んじゃ、と言おうとしてアリョーシャ青年が声を張り上げた。



「俺、お二人のこと今でも尊敬してますから」
「はっ…なんか増えてね?」
「ボリスさんの相棒だなんて、コプチェフ先輩すごいです」
「あのな…俺はべつに……」



そこで言葉が詰まった。
波のような感情が轟々と渦巻いている。
そうだ“相棒”ってなんだ。一体自分が、彼の為に何をしてやれている?
信用さえ得られてないのに。
これで“相棒”?



「…俺たち、そんなんじゃないからさ」
「でも、お二人はこのミリツィア一の…」


それ以上は聞きたくなかった。
確かに、今までそれなりの数の事件を二人でこなした。
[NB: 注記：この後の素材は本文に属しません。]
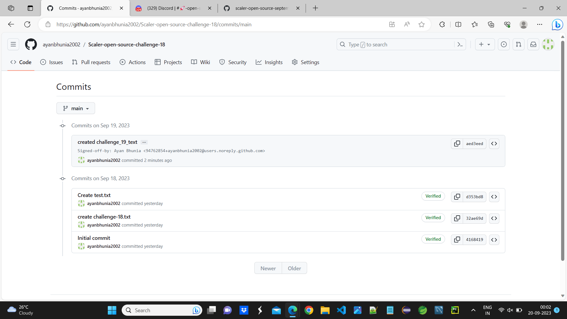Open GitHub home via the Octocat logo
The width and height of the screenshot is (567, 319).
pyautogui.click(x=31, y=44)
デカい仕事もあったし、パトロールや交通整理や、地味な書類作業だって一緒にやってきた。

けれどそれで、最高のコンビだなんて。
相棒の痛みひとつ共有できないくせに、最高のコンビだなんて…。

…バカみたいだ。



「悪い…わざわざ話ありがとな」



思わずアリョーシャ青年の口をふさいでいた手を離して、コプチェフは曖昧に笑った。余裕がなくなっている自分を情けなく思った。


くるりと、踵を返した先。
しかしその瞬間、コプチェフの顔は凍りついた。
そこに見覚えのある姿があったのだ。